## WORK INSTRUCTION
Within the listing below, the lines to output run from the one containing "The height and width of the screenshot is (800, 1280)." through the one containing "You are a GUI"; copy them exactly and nothing else.

++++ SOURCE DATA ++++

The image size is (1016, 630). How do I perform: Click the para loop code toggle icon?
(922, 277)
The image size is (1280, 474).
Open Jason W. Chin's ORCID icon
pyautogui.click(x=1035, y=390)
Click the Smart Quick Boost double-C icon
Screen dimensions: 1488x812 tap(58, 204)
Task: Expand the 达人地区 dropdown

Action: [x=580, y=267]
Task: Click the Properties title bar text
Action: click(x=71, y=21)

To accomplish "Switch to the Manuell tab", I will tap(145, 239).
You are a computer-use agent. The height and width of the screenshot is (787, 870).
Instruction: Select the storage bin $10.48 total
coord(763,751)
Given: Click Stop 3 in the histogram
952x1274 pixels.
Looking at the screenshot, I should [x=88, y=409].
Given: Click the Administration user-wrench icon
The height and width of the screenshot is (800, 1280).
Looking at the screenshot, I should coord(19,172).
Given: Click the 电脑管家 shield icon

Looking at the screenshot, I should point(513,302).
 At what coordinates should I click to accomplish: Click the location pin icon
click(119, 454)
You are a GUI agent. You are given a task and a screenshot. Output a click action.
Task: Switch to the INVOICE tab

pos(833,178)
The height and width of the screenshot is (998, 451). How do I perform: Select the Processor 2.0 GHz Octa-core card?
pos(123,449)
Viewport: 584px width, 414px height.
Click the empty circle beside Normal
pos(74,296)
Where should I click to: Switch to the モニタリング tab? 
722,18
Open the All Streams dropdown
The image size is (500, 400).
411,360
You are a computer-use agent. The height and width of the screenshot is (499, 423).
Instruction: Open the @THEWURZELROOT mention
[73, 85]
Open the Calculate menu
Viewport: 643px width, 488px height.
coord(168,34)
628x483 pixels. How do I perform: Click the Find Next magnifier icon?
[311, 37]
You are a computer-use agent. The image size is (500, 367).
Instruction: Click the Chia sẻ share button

++++

## YOUR SOLUTION
The height and width of the screenshot is (800, 1280).
Looking at the screenshot, I should coord(19,172).
Given: Click the 电脑管家 shield icon

Looking at the screenshot, I should point(513,302).
 At what coordinates should I click to accomplish: Click the location pin icon
click(119, 454)
You are a GUI agent. You are given a task and a screenshot. Output a click action.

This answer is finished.